Kosmetika sebagaimana penjelasan dari Peraturan Menteri Kesehatan (Permenkes) 1175/MENKES/PER/ VIII/2010 adalah bahan atau sediaan yang dimaksudkan untuk digunakan pada bagian luar tubuh manusia (epidermis, rambut, kuku, bibir dan organ genital bagian luar) atau gigi dan membran mukosa mulut terutama untuk membersihkan, mewangikan, mengubah penampilan dan atau memperbaiki bau badan atau melindungi atau memelihara tubuh pada kondisi baik. Seluruh produk kosmetika yang beredar di pasaran harus memenuhi persyaratan izin produksi kosmetik terkait mutu, keamanan, dan kemanfaatannya. Pemerintah telah membuat regulasi untuk menjamin keamanan pengguna kosmetik khususnya dari sisi kesehatan.
Dalam bisnis kosmetika dikenal istilah kosmetik lisensi yakni produk kosmetik yang diproduksi di wilayah Indonesia atas dasar penunjukan atau persetujuan tertulis dari pabrik induk di negara asalnya. Produk kosmetika dibuat oleh industri yang memiliki perizinan resmi dari Kementerian Kesehatan dan telah terdaftar di Badan Pengawas Obat dan Makanan (BPOM).
Permenkes Nomor 1175/Menkes/Per/VIII/2010 tentang Izin Produksi Kosmetika telah mengatur mutu, keamanan, dan kemanfaatan kosmetika. Pada Pasal 4 disebutkan, industri kosmetika yang akan membuat kosmetika harus memiliki izin produksi.
Untuk mengurus perizinan produksi kosmetika, dokumen apa saja yang dibutuhkan?
Pertama, KTP jajaran komisaris, direksi, dan/atau pimpinan perusahaan
Kedua, NPWP
Ketiga, Surat pernyataan komisaris, direksi, dan/atau pimpinan perusahaan yang tidak pernah terlibat tindak pidana khususnya di bidang kosmetika.
Keempat, Kelima, Sertifikat CPKB/Rekomendasi penerapan CPKB/ Surat izin produksi kosmetika dan surat pernyataan penerapan CPKB.

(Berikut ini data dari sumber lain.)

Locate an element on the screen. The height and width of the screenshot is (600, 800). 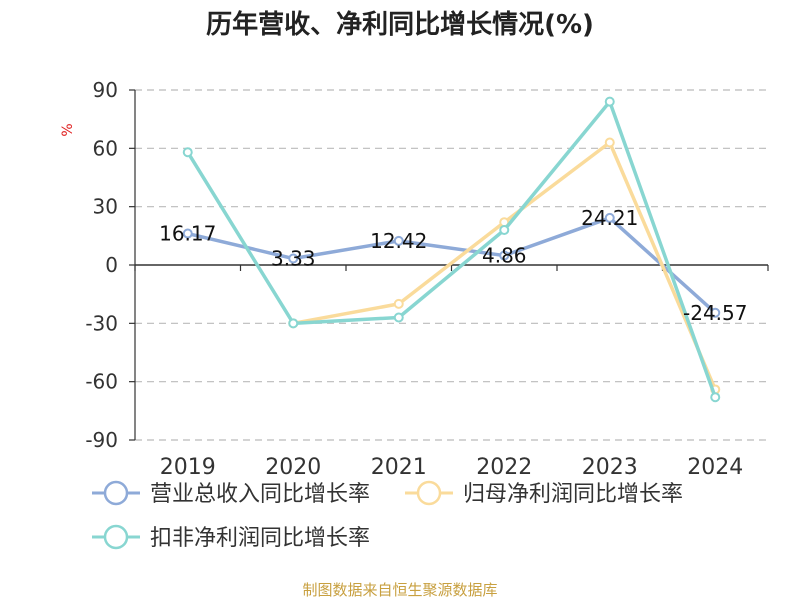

Keenam, SIUP/NIB atas badan usaha
Ketujuh, Surat pernyataan hak atas merek, sertifikat atau formulir pendaftaran merek jika ada.
Kosmetika yang beredar harus memenuhi persyaratan mutu, keamanan, dan kemanfaatan. Seperti yang telah tercantum dalam Pasal 3 Peraturan Menteri Kesehatan Republik Indonesia Nomor 1175/Menkes/Per/Viii/2010 bahwa “Pembuatan kosmetika hanya dapat dilakukan oleh industri kosmetika” dan dijelaskan kembali pad Pasal 4 Bahwa “(1) Industri kosmetika yang akan membuat kosmetika harus memiliki izin produksi. (2) Izin produksi sebagaimana dimaksud pada ayat (1) diberikan oleh Direktur Jenderal”

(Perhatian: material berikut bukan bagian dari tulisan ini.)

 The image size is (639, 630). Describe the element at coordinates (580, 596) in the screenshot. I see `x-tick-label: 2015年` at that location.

Dalam ketentuan terkait izin produksi kosmetik memproduksi atau mengedarkan sediaan farmasi dan/atau alat kesehatan yang tidak memiliki perizinan berusaha sebagaimana dimaksud dalam Pasal 197 Jo. Pasal 106 Ayat (1) Undang-Undang RI Nomor 36 Tahun 2009 tentang Kesehatan sebagaimana diubah dalam Peraturan Pemerintah Pengganti Undang-Undang Nomor 2 Tahun 2022 tentang Cipta Kerja bisa terkana ancaman pidana penjara paling lama 15 Tahun dan denda paling banyak Rp1 miliar.

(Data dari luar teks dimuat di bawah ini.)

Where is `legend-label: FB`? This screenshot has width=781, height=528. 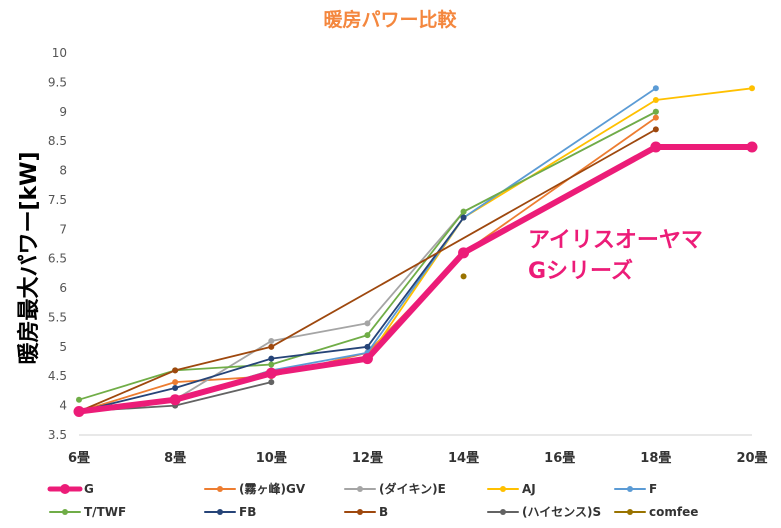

Selain itu, memproduksi atau mengedarkan sediaan farmasi yang tidak memenuhi standar dan/atau persyaratan keamanan, khasiat atau kemanfaatan, dan mutu sebagaimana dimaksud dalam Pasal 196 Jo. Pasal 98 Ayat (2) dan Ayat (3) Undang–Undang Nomor 36 Tahun 2009 tentang Kesehatan termasuk tindak kejahatan dan bisa diancam dengan pidana penjara paling lama 10 (sepuluh) tahun dan denda paling banyak Rp1 miliar.
Sementara itu, memperdagangkan barang yang tidak memenuhi atau tidak sesuai dengan standar yang dipersyaratkan dan ketentuan peraturan perundang-undangan sebagaimana dimaksud dalam Pasal 62 ayat (1) Jo. Pasal 8 Ayat (1) huruf a Undang-Undang RI Nomor 8 Tahun 1999 tentang Perlindungan Konsumen. Tindak kejahatan ini diancam dengan pidana penjara paling lama 5 tahun atau pidana denda paling banyak Rp2 miliar.